▶ **Exercise objective**
Work through the data below and copy out every line where "chart" is found.

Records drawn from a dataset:
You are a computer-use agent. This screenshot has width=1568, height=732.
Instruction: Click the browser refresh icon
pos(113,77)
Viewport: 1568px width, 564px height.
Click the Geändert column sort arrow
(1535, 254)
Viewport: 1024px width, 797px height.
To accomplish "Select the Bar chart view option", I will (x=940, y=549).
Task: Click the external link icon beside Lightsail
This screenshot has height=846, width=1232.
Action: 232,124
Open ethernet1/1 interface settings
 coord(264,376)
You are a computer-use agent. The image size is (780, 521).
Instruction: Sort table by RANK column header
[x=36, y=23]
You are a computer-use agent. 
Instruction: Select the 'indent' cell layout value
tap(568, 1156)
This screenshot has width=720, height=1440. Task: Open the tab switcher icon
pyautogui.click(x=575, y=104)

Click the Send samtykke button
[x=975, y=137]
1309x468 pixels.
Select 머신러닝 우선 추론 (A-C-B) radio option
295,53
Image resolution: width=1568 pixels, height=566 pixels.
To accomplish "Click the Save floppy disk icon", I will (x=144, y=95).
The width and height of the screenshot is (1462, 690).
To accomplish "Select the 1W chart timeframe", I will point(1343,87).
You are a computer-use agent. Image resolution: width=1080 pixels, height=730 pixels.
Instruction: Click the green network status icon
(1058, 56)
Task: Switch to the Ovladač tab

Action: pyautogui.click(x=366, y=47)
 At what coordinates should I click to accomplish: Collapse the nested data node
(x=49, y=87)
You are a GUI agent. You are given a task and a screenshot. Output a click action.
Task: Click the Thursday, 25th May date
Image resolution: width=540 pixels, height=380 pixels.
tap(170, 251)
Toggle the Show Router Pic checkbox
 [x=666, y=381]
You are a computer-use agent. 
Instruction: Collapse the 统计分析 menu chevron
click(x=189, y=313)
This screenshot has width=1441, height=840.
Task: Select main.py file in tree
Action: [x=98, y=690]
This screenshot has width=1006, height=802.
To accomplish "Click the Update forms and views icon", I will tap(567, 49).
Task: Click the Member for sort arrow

▶ **Task answer**
To accomplish "Select the Bar chart view option", I will (x=940, y=549).
To accomplish "Select the 1W chart timeframe", I will point(1343,87).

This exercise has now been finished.